The scientists said they have successfully developed and tested a way to speed up attacks on McEliece, a 30-year old a public-key encryption algorithm and are now able to decrypt a McEliece ciphertext in just one week on a cluster of 200 computers. Eindhoven University of Technology Tanja Lange announced that the software was run recently on several dozen computers in Eindhoven, Amsterdam, France, Ireland, Taiwan and the United States. A lucky computer in Ireland found the ciphertext.

McEliece, an asymmetric key algorithm developed in 1978 by Robert McEliece, is based on algebraic coding theory and uses a class of error-correcting codes, known as Goppa codes. The idea of the encryption is to create Goppa code as the private key and present it as linear code, which is the public key. Knowledge of the private key is necessary in order to decode the public key (linear code).  

Since 1978, the McEliece system has not attracted much acceptance in the cryptographic community, but is considered to be extremely strong and scalable. Its main drawbacks are an extremely large public key (219 bits); an encrypted message that is much larger than the plaintext message and increases the chance of transmission errors and the fact that the technology cannot be used for authentication or signature schemes because of its asymmetric nature.    
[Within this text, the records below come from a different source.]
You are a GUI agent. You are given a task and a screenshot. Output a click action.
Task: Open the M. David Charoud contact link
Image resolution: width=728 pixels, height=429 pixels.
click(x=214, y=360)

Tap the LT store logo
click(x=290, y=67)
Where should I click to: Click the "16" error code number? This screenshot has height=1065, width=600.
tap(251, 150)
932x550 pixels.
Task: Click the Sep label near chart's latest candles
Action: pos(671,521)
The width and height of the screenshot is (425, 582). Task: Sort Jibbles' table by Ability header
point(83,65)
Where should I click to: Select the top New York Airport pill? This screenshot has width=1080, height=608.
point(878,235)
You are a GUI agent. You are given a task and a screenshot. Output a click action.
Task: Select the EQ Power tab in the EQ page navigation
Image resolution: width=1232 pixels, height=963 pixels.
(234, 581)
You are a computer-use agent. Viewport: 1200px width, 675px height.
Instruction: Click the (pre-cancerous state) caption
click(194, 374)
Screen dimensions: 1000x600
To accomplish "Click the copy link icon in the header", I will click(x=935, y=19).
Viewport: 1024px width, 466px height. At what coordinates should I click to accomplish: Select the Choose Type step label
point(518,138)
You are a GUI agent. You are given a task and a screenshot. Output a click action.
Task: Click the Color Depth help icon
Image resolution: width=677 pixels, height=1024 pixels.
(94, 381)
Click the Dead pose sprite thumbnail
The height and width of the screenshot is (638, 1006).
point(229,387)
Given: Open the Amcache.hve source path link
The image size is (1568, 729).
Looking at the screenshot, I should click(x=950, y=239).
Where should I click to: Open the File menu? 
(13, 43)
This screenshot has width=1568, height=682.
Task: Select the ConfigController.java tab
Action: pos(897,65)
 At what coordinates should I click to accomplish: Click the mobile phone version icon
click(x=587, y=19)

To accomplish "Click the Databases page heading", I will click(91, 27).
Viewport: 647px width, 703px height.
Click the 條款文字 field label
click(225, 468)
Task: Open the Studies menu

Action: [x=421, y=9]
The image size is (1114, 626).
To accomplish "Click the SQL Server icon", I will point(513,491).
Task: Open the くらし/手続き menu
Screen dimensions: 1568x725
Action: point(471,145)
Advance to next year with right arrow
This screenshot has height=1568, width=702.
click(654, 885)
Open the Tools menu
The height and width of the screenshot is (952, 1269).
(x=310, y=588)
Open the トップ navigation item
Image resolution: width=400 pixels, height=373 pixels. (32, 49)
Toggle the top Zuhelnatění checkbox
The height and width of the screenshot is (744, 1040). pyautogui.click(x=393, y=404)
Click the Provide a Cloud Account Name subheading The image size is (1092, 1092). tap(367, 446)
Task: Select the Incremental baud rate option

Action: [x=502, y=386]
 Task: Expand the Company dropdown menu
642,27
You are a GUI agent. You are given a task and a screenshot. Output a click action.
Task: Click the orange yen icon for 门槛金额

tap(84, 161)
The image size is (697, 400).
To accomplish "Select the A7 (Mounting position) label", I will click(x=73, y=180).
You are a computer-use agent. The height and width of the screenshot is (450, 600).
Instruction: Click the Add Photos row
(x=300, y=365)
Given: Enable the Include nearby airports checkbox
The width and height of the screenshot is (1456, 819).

Attacks on the McEliece encryption have been reported before, for example by Valery Korzhik and Andrew Turkin in 1991, but there has been no evidence that the encryption was actually cracked. In 1993, scientists suggested to replace the Goppa codes with different algebraic code to make the system more secure. However, there is no proof either that this is actually the case.

New claims that a McEliece ciphertext has been decoded in just one week may prompt second thoughts whether this system is strong enough for the quantum computer age – a time that is expected to bring much more powerful computers that we have today. The researchers noted that the McEliece cryptosystem can be scaled to larger key sizes to avoid their attacks, which means that the technology could remain a candidate for post-quantum cryptography.

Larger key sizes have been used in cryptography in the past and are likely to stay with us in the future. For example, banks are still using RSA code from 1977 to protect electronic transactions – albeit with much larger keys than initially planned. The researchers said that “a single PC would need only 3 weeks to break the parameters from the original paper.”